Neural network modelling of the emissions and performance of a heavy-duty diesel engine

Internal combustion engines are being required to comply with increasingly stringent government exhaust emissions regulations. Compression ignition (CI) piston engines will continue to be used in cost-sensitive fuel applications such as in heavy-duty buses and trucks, power generation, locomotives and off-highway applications, and will find application in hybrid electric vehicles. Close control of combustion in these engines will be essential to achieve ever-increasing efficiency improvements while meeting increasingly stringent emissions standards. The engines of the future will require significantly more complex control than existing map-based control strategies, having many more degrees of freedom than those of today.

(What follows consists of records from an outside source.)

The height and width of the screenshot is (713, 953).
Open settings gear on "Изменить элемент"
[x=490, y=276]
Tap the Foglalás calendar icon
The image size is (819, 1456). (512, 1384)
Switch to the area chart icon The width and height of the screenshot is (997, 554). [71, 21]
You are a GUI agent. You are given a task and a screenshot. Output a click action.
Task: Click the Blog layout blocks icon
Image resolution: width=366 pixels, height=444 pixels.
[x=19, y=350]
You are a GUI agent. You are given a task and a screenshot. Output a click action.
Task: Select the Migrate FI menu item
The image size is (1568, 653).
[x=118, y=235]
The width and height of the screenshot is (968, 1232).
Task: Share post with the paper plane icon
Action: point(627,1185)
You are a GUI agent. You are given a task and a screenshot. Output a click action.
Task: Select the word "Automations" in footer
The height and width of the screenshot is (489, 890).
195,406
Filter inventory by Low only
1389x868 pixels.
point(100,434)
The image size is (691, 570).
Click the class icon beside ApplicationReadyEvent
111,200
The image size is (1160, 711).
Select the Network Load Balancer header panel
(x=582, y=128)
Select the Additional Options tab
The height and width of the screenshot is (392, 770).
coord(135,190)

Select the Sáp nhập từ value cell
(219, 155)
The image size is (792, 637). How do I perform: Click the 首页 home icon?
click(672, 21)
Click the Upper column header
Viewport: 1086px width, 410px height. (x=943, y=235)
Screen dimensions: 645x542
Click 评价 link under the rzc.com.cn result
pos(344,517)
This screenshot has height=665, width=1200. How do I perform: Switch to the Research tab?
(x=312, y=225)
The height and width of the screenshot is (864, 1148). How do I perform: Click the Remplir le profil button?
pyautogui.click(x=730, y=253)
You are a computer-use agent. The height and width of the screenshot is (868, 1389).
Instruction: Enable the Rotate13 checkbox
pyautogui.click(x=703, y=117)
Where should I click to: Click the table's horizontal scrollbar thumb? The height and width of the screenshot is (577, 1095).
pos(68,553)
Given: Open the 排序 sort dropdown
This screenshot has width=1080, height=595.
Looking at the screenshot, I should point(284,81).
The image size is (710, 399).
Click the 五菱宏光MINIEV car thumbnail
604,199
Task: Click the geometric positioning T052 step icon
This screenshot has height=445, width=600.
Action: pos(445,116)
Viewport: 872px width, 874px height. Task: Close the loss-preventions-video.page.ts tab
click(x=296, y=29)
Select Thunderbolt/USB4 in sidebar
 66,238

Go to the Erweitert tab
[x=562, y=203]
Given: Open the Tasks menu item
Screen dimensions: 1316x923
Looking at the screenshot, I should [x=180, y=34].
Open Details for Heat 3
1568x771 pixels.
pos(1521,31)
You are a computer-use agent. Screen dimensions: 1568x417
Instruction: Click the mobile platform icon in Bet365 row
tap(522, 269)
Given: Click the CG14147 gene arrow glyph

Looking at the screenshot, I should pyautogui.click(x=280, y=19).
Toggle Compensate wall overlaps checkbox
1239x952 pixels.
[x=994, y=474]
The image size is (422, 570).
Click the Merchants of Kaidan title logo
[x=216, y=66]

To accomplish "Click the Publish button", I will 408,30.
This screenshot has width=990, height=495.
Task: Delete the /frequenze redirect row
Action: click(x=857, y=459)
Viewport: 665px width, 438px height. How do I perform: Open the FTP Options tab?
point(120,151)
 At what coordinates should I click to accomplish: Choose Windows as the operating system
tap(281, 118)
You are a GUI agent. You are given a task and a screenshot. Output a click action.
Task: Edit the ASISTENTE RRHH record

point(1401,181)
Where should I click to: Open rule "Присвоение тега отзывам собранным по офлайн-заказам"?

Neural network (NN)-based engine modelling offers the,potential for a multidimensional, adaptive, learning control system that does not require knowledge of the governing equations for engine performance or the combustion kinetics of emissions formation that a conventional map-based engine model requires. The application of a neural network to model the output torque and exhaust emissions from a modern heavy-duty diesel engine (Navistar T444E) is shown to be able to predict the continuous torque and exhaust emissions from a heavy;duty diesel engine for the Federal heavy-duty engine transient test procedure (FTP) cycle and two random cycles to within 5 per cent of their measured values after only 100 min of transient dynamometer training. Applications of such a neural net model include emissions virtual sensing, on-board diagnostics (OBD) and engine control strategy optimization.